En la puerta de salida recordó que había ocurrido algo importante durante clases y que no había podido decírselos:

—¿Es cierto que desaparecieron las dos últimas partes de la profecía? Una compañera lo dijo hoy en clase. William, por supuesto, lo negó —Y ella se había puesto pálida al pensar en esos dos atriles vacíos que encontró por error. Si antes la sospecha de que aquel bloque con grabados era la profecía la llenó de intranquilidad, la confirmación le provocaba escalofríos.

—¿Quién? —preguntó el rey.

—Elisa Bandier —soltó sin importarle si su comentario pudiera perjudicarla.

—Bandier... Debo decirle a Julian que tenga más cuidado con los comentarios que hace frente a su hija. La realidad es que Christian Obrien sacó dos de los retablos del planeta.

—Pero nadie debe saberlo, eso incluye a Annie y a Paty —sentenció la reina.

—Pero...

—Es una situación muy complicada para explicarla a una niña. Los sabios lo ordenaron —declaró su padre. 

Bridget disimuló a medias, tanto su decepción por la negativa, como su molestia por ser tratada con condescendencia. Un minuto atrás le había dado la impresión de  que el rey la consideraba digna de confianza y con la edad suficiente tanto para acudir a eventos sociales, como para comprender sus motivaciones; ahora le había vuelto a hablar como si tuviera cinco beltas. Y, por si fuera poco, se había sacado de encima el problema de dar explicaciones con ese discurso acerca de la orden dada por los sabios…  ¿El Consejo de los Doce daba órdenes al propio rey?

El enojo que sintió fue suficiente para mantener a raya su tristeza. Por lo menos servía para endurecerla al punto de salir al comedor segura de que no iba a llorar. 

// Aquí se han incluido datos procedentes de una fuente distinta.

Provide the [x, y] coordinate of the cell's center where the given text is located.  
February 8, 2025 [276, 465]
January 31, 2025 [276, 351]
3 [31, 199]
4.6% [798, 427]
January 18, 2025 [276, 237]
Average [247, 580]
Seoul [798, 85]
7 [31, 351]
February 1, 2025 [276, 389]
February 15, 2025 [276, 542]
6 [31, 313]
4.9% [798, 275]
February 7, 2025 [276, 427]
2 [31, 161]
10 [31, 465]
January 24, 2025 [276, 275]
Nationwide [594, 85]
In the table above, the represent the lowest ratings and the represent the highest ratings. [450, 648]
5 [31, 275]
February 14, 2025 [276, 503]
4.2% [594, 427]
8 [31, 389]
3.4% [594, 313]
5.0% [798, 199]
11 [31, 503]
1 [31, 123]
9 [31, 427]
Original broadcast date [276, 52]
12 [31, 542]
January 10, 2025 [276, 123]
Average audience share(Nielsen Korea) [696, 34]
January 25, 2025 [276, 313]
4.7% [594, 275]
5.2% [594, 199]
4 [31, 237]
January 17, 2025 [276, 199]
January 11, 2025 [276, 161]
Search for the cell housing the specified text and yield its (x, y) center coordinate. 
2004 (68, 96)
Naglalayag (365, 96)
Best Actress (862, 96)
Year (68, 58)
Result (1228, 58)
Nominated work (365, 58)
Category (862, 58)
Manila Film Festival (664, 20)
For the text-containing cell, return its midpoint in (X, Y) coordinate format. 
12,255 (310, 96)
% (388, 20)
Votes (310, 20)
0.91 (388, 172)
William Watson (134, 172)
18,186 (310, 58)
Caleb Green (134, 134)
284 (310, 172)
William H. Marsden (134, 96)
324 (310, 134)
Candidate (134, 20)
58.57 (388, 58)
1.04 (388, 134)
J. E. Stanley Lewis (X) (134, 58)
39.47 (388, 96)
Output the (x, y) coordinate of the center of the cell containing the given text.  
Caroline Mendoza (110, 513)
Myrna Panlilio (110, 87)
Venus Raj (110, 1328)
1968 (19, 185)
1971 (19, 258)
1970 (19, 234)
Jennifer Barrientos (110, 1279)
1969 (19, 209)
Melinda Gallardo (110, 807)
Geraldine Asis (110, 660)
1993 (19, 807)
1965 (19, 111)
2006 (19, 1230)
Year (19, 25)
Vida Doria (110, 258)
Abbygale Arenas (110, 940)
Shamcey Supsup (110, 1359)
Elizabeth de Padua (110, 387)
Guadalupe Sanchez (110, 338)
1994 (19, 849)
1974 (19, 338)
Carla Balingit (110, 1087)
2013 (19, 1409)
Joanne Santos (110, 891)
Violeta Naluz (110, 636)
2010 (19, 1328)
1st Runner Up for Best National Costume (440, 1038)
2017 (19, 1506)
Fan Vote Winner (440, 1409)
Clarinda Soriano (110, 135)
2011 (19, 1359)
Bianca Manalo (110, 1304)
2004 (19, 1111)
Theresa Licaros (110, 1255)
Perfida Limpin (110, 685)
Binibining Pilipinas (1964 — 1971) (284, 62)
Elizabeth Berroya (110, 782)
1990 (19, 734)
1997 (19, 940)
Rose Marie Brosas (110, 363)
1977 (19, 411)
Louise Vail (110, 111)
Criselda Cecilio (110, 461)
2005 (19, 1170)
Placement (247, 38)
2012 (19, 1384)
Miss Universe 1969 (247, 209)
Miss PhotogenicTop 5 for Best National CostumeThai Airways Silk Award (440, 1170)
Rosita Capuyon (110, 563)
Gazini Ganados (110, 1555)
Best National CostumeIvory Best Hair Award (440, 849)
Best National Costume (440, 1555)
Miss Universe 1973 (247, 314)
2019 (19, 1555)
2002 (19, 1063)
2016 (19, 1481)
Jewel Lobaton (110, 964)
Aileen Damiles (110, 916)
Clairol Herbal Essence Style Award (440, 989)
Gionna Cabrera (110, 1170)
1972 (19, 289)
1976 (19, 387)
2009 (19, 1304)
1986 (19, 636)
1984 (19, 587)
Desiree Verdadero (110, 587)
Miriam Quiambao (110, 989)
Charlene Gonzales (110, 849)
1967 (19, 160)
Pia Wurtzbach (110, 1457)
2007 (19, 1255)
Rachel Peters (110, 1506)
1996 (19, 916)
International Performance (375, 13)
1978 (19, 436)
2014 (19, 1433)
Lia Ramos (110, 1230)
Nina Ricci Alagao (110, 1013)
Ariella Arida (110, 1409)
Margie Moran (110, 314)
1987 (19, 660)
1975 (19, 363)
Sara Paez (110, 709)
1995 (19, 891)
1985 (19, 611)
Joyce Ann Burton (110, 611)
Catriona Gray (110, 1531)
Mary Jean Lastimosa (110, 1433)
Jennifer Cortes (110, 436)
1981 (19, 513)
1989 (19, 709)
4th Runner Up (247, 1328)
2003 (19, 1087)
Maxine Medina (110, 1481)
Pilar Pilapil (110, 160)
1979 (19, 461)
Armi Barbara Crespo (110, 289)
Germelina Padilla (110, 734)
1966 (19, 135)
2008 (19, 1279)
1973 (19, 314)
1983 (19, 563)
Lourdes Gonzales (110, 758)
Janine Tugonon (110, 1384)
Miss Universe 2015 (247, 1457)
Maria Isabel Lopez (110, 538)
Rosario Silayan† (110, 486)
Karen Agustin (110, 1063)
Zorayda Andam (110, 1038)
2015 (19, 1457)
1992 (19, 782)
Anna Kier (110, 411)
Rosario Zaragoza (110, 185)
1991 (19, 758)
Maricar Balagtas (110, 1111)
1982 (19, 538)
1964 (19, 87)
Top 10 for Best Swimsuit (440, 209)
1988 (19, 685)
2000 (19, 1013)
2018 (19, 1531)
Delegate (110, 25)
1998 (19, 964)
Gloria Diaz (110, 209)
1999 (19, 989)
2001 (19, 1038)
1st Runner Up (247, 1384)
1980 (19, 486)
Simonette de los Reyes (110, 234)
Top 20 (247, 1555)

—O, quizá, lo hablemos en otro momento —medió su madre leyendo en su expresión corporal como en un libro abierto.

—Gracias.

—Ve, te esperan.

Asintió y dio la media vuelta. Mientras salía, escuchó la voz de la reina con un dejo de reclamo en el tono:

—¿Bandier, Jhon?

Bridget no comprendía. Ese humano indiscreto estaba de visita desde hace medio belta y le dejaban enterarse de secretos de Estado, mientras que a Annie y Paty, que habían demostrado su fidelidad y discreción durante ocho beltas, no.